Respons dari Tokoh Olahraga dan Dinas Pemuda dan Olahraga
Tokoh olahraga Kota Medan, Badia Raja Manurung, memberikan apresiasi terhadap sosialisasi Perda Nomor 7 Tahun 2022. Ia menyatakan bahwa kegiatan ini mampu membangkitkan semangat dan minat masyarakat terhadap dunia olahraga. “Sebagai insan olahraga, kami sangat menantikan kegiatan semacam ini. Semoga ini bisa menjadi pemicu untuk kebangkitan olahraga di Kota Medan,” katanya.
Dalam kesempatan yang sama, Abidan, Analis Pengembangan Sarana dan Prasarana Dispora Kota Medan, juga menyatakan dukungannya terhadap pelaksanaan sosialisasi ini. Ia menjelaskan bahwa Perda Nomor 7 Tahun 2022 mengatur berbagai aspek penting dalam dunia keolahragaan, termasuk pembinaan atlet, pengelolaan sarana dan prasarana olahraga, serta penghargaan bagi atlet berprestasi.
Mengelola Fasilitas Olahraga dengan Baik
Abidan menambahkan bahwa saat ini Dispora Kota Medan mengelola 26 lapangan sepak bola yang tersebar di 21 kecamatan. Dari jumlah tersebut, terdapat 16 lapangan yang masih memerlukan penataan, sementara 10 lapangan lainnya telah aktif dikelola. Beberapa lapangan yang sudah beroperasi antara lain Lapangan Kebun Bunga, Cadika, Rengas Pulau, Ladon Barasokai, Sejati, dan Stadion Teladan yang saat ini dalam tahap penyelesaian akhir.
Menurut Abidan, berdasarkan Perda Nomor 1 Tahun 2024 mengenai Pajak dan Retribusi Daerah serta Peraturan Wali Kota Nomor 3 Tahun 2024, Dispora diharapkan dapat mengumpulkan retribusi dari pemanfaatan sarana olahraga yang dikelola pemerintah daerah. “Retribusi ini akan digunakan untuk pemeliharaan dan perbaikan fasilitas olahraga. Kami berharap dapat menjalin kerja sama yang baik dengan DPRD Medan dalam menjalankan perda dan perwal ini,” imbuhnya.

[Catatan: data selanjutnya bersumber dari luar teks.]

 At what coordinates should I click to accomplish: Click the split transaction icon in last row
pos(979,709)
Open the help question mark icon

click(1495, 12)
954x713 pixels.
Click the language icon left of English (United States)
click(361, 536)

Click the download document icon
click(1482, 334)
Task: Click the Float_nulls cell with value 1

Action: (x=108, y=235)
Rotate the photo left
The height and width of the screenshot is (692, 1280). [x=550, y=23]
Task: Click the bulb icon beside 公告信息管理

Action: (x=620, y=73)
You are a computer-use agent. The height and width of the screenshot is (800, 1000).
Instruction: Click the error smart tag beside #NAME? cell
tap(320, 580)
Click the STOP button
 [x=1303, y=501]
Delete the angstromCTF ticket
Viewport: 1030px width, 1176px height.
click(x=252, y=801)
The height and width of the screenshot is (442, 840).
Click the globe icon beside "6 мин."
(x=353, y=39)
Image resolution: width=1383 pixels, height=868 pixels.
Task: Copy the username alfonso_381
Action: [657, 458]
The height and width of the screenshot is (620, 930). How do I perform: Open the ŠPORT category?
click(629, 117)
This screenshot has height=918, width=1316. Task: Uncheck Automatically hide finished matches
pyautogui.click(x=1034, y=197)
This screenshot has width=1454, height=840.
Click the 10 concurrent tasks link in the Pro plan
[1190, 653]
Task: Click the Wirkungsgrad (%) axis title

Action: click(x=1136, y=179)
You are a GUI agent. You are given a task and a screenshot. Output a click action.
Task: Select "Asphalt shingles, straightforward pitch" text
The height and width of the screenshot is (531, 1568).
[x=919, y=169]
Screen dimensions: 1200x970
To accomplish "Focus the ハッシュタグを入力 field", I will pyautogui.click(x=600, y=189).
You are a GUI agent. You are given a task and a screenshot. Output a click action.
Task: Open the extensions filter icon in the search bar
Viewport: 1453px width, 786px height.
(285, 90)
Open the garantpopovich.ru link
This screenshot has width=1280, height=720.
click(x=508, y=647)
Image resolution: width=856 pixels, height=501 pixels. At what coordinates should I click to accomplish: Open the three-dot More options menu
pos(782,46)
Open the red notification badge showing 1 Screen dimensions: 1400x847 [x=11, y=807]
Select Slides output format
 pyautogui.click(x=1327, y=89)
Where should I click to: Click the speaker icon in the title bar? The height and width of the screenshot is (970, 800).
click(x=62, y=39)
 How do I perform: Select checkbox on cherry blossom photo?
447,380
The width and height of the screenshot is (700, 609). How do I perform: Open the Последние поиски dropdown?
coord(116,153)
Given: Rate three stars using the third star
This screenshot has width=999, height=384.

Menjaga Esensi Olahraga di Kota Medan
Pentingnya pembinaan atlet dan pengelolaan fasilitas olahraga yang baik menjadi isu sentral dalam upaya membangkitkan kembali prestasi olahraga di Kota Medan. Dengan adanya dukungan dari berbagai pihak, termasuk pemerintah dan masyarakat, diharapkan olahraga di Medan dapat kembali bersinar dan melahirkan atlet-atlet berprestasi yang dapat mengharumkan nama daerah. Melalui program-program yang terarah dan berkelanjutan, serta perlindungan terhadap fasilitas olahraga yang ada, Kota Medan memiliki potensi besar untuk menjadi salah satu pusat olahraga di Indonesia.